Qui sont-ils donc ? Pourquoi cette nostalgie ? Dans son film, Lucille Chaufour tente d’apporter des réponses ; la plupart sont des petits prolos blancs, ouvriers, chômeurs, peu sont épargnés par le monde qui les entourent : c’est l’usine pour les plus chanceux. Alors ils se réfugient dans un « Ailleurs » fantasmé… Mais « Violent days » ne se résume pas à rendre compte de ces quelques nostalgiques, la grande force du film de Lucile Chaufour est de dépasser ce simple portrait de groupe et de venir nous rappeler à nos propres désirs d’ailleurs et d’autres mondes… Ces « rockers » et leur passion d’un autre monde que nous montre Lucile Chaufour deviennent le miroir de nos propres frustrations et incapacité parfois d’échapper à notre condition, à nos solitudes... « Violent days » est un film sur l’enfermement. Enfermement qui s’incarne dans le personnage de cette fille aux cheveux peroxydés, d’une sublime beauté : Serena, personnage central qui ouvre et ferme le film dans deux très belles séquences. En suivant ses personnages dans leur périple jusqu’au Havre, Lucile Chaufour inscrit son film dans la lignée des « Road-movies » : l’errance, l’échappée, la voiture comme décor, le mouvement donc mais aussi le huis-clos, la pesanteur…

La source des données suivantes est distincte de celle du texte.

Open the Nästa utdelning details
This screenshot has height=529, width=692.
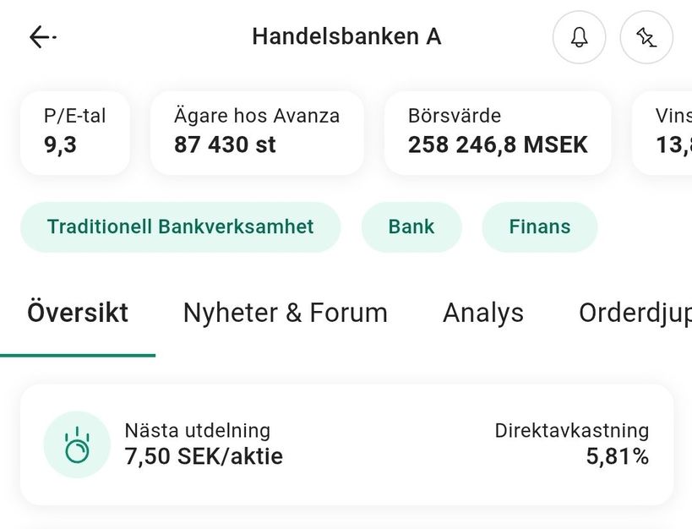(204, 444)
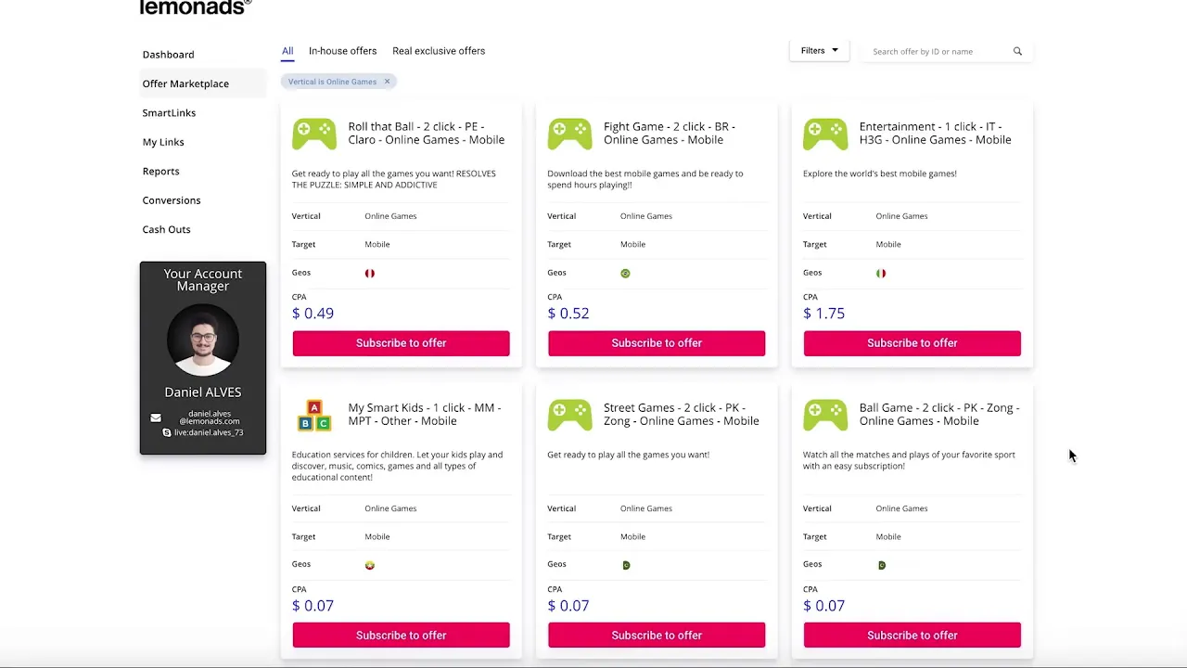Click the Roll that Ball gamepad icon
The width and height of the screenshot is (1187, 668).
click(314, 134)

Evidemment « Violent days » entretient d’étroites parentés avec « Stranger than Paradise » de Jim Jarmuch, personnages quasi-similaires : Eva et Serena, toutes deux étrangères, certaines séquences comme celle où les quatre personnages se retrouvent sur la plage au Havre qui renvoie à celle des grands lacs sous le brouillard dans « Stranger than paradise », les deux personnages féminins finiront par prendre la tangente et abandonneront leurs compagnons alors qu’Eva retournera en Europe ici, Serena se fondra dans l’océan … Mais Lucile Chaufour relit le film de Jarmuch de façon originale et intelligente, d’ailleurs elle multiple les références, « La Notte », « Stromboli », « Misfits »… Serena à l’égale d’une Monica Vitti « Rock n’roll »…

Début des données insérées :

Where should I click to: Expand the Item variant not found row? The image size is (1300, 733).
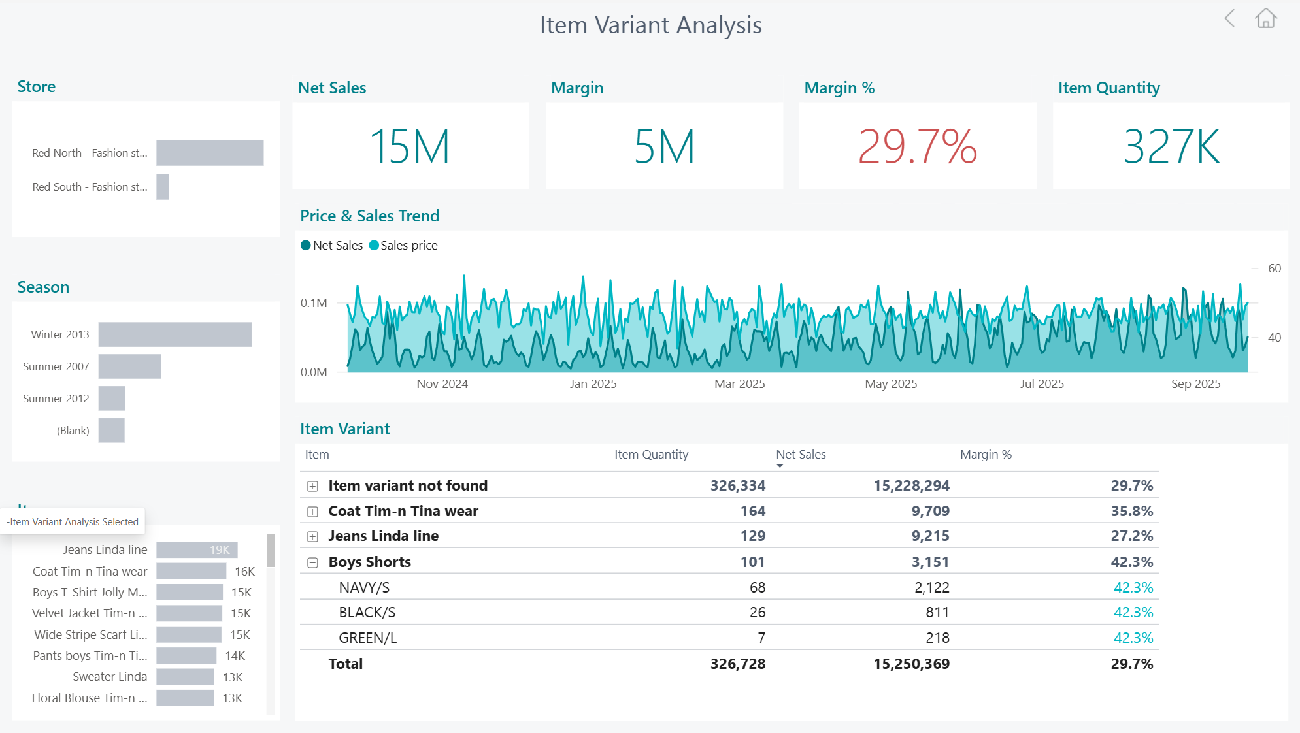[313, 486]
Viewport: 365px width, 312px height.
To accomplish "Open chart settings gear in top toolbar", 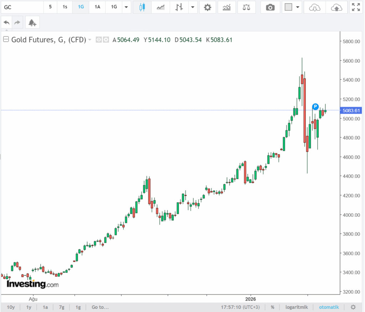I will pyautogui.click(x=207, y=7).
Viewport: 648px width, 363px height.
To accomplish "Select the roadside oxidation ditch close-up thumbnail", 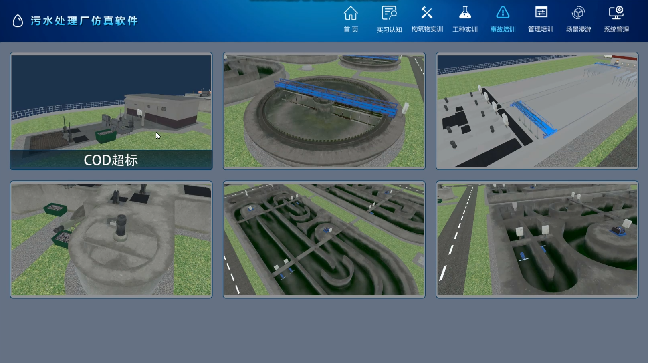I will click(x=537, y=239).
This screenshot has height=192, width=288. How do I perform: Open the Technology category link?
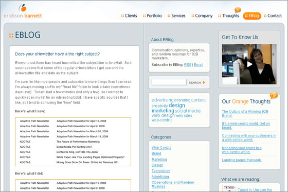[x=160, y=171]
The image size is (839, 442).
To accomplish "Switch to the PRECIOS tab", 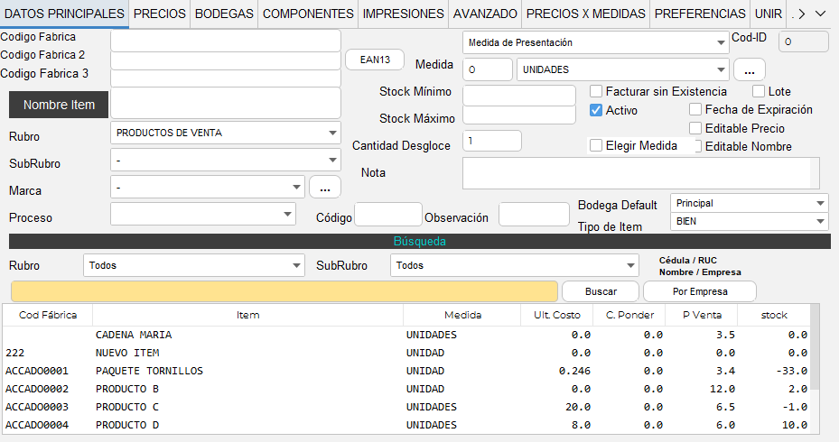I will (x=160, y=14).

Cette fiction ne cesse d’être interrompue par des séries d’interviews de rockers. La plupart de ces interviews sont frontaux et en opposition avec le mouvement de la fiction. Cette construction provoque un jeu subtil entre action fictionnelle et « réel », un jeu dialectique et de contrepoint s’instaure alors entre les deux types d’images : qui illustre quoi ? Qui discoure sur quoi ? La fiction illustre t’elle ? Les interviews commentent-ils ? Ce dispositif provoque une suspension et l’on se laisse prendre à ce jeu entre « vrai » et « faux » au point de l’indistinction. Ce jeu dialectique prend aussi sa force dans le choix de la photographie, un noir et blanc désaturé : choix esthétique pour un certain cinéma, mais aussi cette impression étrange qu’une photo noir et blanc ferait plus « réel ». Cette stylisation est loin d’être vaine. Si cette stylisation interroge sur nos rapports entre « réel » et « fiction », elle replace aussi les enjeux des protagonistes du film qui font de leurs vies une fiction en quelque sorte. Les cadres frontaux des interviews font écho au huis-clos de la voiture. Les témoignages des interviewés vont aussi dans ce sens : enfermement social, familial (prolos pour la plupart), enfermement du groupe, des copains, enfermements dans des chimères et un monde qui n’existe pas… L’une des séquences les plus terrible et parlante est celle où un Rocker, dans une usine, dirige un bras robot et met des pièces à emboutir dans un moule. Il y a ce contraste entre ce rocker d’un autre âge, dont le look porte toute l’élégance surannée de son désespoir, et cette technologie high-tech, cette image du moule et qui emboutit et formate… Quand est-il des filles ? Objets de drague, bibelots, objet du désir, poupées que l’on sort d’abord puis qu’on laisse à la maison et qui n’ont que peu ou pas du tout la parole…










Serena est l’image emblématique de ces filles qui vivent dans ce monde où leurs rêves de petites filles est de trouver le Prince charmant. Mais ces filles se heurtent bien vite à un milieu d’hommes où le machisme l’emporte mais aussi la frustration et la violence : baston, bière, vivre vite… Il y a maldonne et incompréhension entre les hommes et les femmes … Les séquences de concert illustrent superbement ce mélange d’énergie tripale dégagée par la musique, ce monde de défonce et de violence viscérale où les femmes s’effacent peu à peu… Ce monde finalement réservé aux hommes où les femmes ne trouvent plus leurs places ou si peu… La séquence finale sera une libération, plus de cadres circonscrits, juste le corps de Serena qui flotte dans l’infini de l’océan… Serena serait alors cette Ophélia dont le corps joindrait en lui les deux continents, l’Amérique et l’ Europe, qui incarnerait enfin cette liberté que tous attendent… Y aurait-il donc toujours quelque chose en nous de Tennessee ?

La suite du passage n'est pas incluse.